With the help of one of my colleagues I figured out a quite easy solution that does not require any hand written implementations or manipulation of the fixed point data:
use #include "hls_math.h" and the hls::sinf() and hls::cosf() functions.
It is important to say that the input of the functions should be ap_fixed<32, I> where I <= 32. The output of the functions can be assigned to different types e.g., ap_fixed<16, I>
Example:
void CalculateSomeTrig(ap_fixed<16,5>* angle, ap_fixed<16,5>* output)
{
ap_fixed<32,5> functionInput = *angle;
*output = hls::sinf(functionInput);
}
LUT consumption:
In my case the consumption of LUT was reduced to 400 LUTs for each implementation of the function.

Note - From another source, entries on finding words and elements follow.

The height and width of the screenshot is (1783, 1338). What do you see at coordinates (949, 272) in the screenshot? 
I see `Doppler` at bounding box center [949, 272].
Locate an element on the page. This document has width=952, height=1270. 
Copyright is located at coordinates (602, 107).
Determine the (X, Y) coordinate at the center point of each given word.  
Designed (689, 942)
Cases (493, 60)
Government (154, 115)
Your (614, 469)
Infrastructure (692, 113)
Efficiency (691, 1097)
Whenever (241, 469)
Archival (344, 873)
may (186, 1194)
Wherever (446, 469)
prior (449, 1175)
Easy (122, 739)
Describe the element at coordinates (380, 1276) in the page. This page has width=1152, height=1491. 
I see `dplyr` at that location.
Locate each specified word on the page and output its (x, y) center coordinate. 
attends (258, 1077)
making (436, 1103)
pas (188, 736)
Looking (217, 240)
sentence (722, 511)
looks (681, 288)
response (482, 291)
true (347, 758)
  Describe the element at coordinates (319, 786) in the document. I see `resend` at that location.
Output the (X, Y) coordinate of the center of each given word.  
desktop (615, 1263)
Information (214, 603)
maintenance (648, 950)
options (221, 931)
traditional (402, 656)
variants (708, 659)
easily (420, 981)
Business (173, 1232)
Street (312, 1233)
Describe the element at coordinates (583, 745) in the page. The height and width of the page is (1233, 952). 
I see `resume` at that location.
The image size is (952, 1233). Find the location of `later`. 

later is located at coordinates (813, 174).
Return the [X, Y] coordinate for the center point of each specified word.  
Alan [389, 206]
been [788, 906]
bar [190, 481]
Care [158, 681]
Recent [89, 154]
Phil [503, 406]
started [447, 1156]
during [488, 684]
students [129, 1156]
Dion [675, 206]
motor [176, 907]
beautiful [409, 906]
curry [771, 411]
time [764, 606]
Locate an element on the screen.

You can use bit-slicing to get the fraction and the integer parts of the ap_fixed variable, and then manipulate them to get the new ap_fixed. Perhaps something like:
constexpr int max(int a, int b) { return a > b ? a : b; }
template <int W2, int I2, int W1, int I1>
ap_fixed<W2, I2> convert(ap_fixed<W1, I1> f)
{
// Read fraction part as integer:
ap_fixed<max(W2, W1) + 1, max(I2, I1) + 1> result = f(W1 - I1 - 1, 0);
// Shift by the original number of bits in the fraction part
result >>= W1 - I1;
// Add the integer part
result += f(W1 - 1, W1 - I1);
return result;
}
I haven't tested this code well, so take it with a grain of salt.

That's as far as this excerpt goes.